Natália Leite e suas casas flutuantes – Por Edson Luiz André de Sousa

Natália Leite e suas casas flutuantes – Por Edson Luiz André de Sousa

Natália Leite e suas casas flutuantes

Edson Luiz André de Sousa *

Morreu no 24 de janeiro Natalia Leite aos 79 anos. Teve sua primeira internação no Hospital Psiquiátrico São Pedro em Porto Alegre ainda muito jovem e desde então sua vida aconteceu dentro do Hospital. Construiu sua história dentro dos muros de um hospital, um fora do mundo. Mas nem tanto ! Quanto pode se encontrar com um projeto utópico inventado inicialmente por Barbara Neubarth, a oficina de criatividade do Hospital Psiquiátrico São Pedro sua vida encontrou um abrigo e sua imaginação verteu em formas e cores narrativas inéditas sobre o mundo. Produziu cerca de 14 mil trabalhos que hoje estão no acervo da oficina e que breve estarão no futuro Museu Estadual Oficina de Criatividade.

Natália participou de algumas exposições importantes e a última delas foi no Museu de Arte do Rio (MAR), na exposição Lugares do Delirio com curadoria de Tania Rivera. Esta mostra também teve uma versão em São Paulo no Sesc Pompeia em 2018. Tenho muito presente o relato que Barbara Neubarth me fez da viagem que fez com ela ao Rio de Janeiro, no que talvez tenha sido sua primeira e única viagem de avião para acompanhar de perto a abertura da mostra. Comovente ela ter podido ter a chance de voar por cima dos telhados das casas e ver seu trabalho abrindo pensamentos

Como homenagem a memória de Natalia transcrevo aqui um fragmento do texto que dediquei a ela no livro Imagens do Fora: um arquivo na loucura (Editora Sulina, 2018) que organizei junto com Tania Fonseca , colega querida que tanto fez pela oficina e que nos deixou há tão pouco tempo, , Claudia Caimi e Luis Artur Costa e que nomeei “ A desmedida na medida de Natalia Leite.

 

Casas flutuantes

Quatorze casas lado a lado como um pequeno mundo a espera de seus habitantes. As casas estão vazias em um tempo de espera.
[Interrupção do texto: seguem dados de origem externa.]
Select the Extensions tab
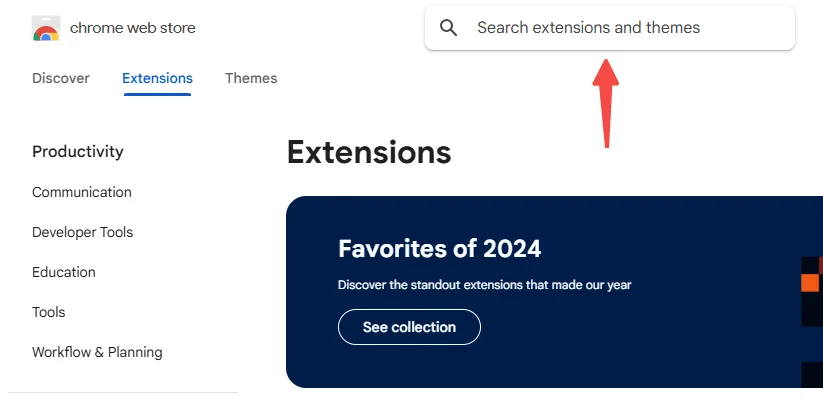point(157,78)
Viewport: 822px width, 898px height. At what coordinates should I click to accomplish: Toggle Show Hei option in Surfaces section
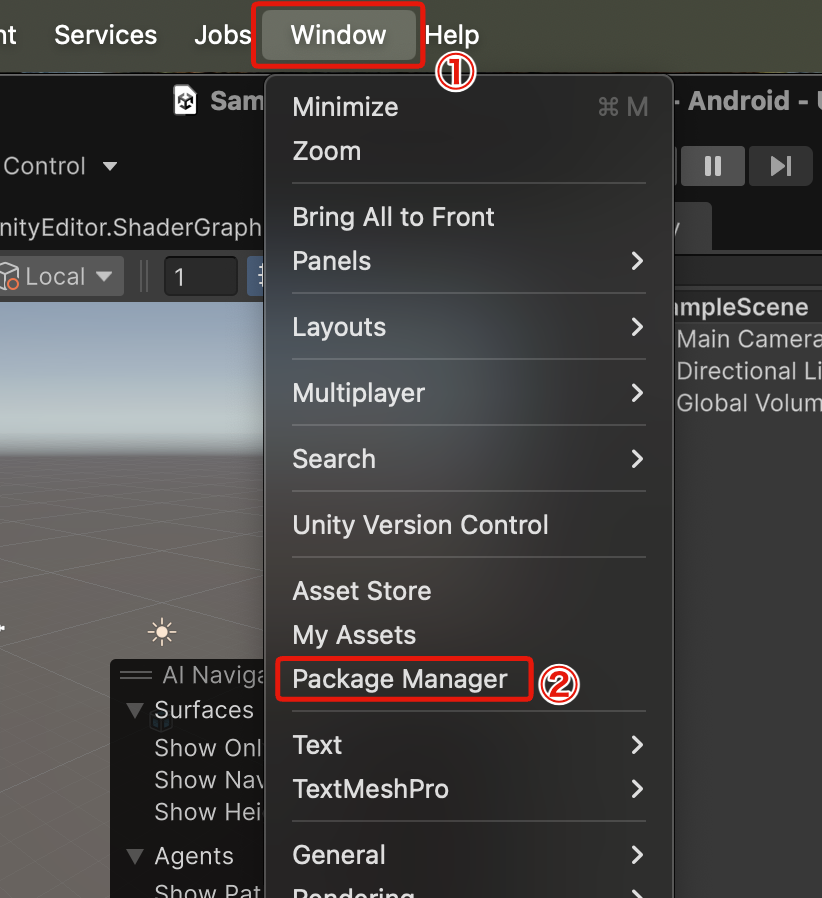click(207, 812)
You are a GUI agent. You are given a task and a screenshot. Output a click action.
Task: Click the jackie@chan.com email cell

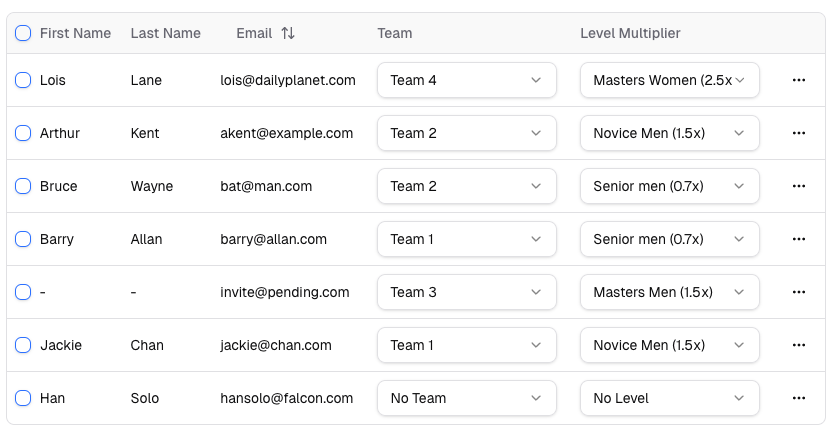tap(276, 345)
A imagem do retorno a casa da origem é paradigmática de toda experiência humana. Mesmo para aqueles que viveram a infância como um abandono, sonham assim mesmo retornar para um lugar de aconchego e conforto. Natalia costura estes cenários coloridos instilando suas histórias em nosso olhar. Nos telhados, linhas como ondas andantes indicam uma espécie de pauta que aguarda uma escrita por vir. Há uma urgência da letra, da palavra, da forma nestas vidas presas a lógica hospitalar. Ela nasceu em Santo Ângelo, território outrora dos guaranis: cenários de destruição, de outras faixas de contenção, que tentaram silenciar as vozes de um povo que tinha outros mapas no espirito, outros deuses no céu, outra gramática no corpo. De tudo isto, ficaram ruinas que ainda contam suas histórias tão esquecidas. Como escreve Ernst Bloch, em seu Principio Esperança: “Do mero interior, algo procura vir à tona. O urgente se exterioriza primeiramente como almejar, ambicionando alguma coisa. Se o almejar é sentido, então passa a ser um ansiar, a única condição sincera de todos os seres humanos”. O trabalho de Natalia tem a força desta urgência. As casas estão próximas no sentido mais radical do que entendemos por solidariedade: algumas como se estivessem de mãos dadas em alguma brincadeira de roda em que se gira em círculos concêntricos, dança de força em torno a um ponto oculto. Alguns telhados se tocam e se sobrepõem, mas o contato é feito no espirito da transparência: nenhuma construção faz sombra a outra, vemos através do primeiro plano as formas do plano de fundo. Nestes vértices surgem pequenas faíscas, impulsos criativos que revelam a força de um testemunho quando estamos dispostos a escutar de perto o que estas vidas enclausuradas tem a nos dizer. Entre as casas, algumas araras aguardam o momento do voo, o momento do canto, o momento da beleza que virá. Seguimos o voo de André Breton : “ A beleza será convulsiva ou não será” ….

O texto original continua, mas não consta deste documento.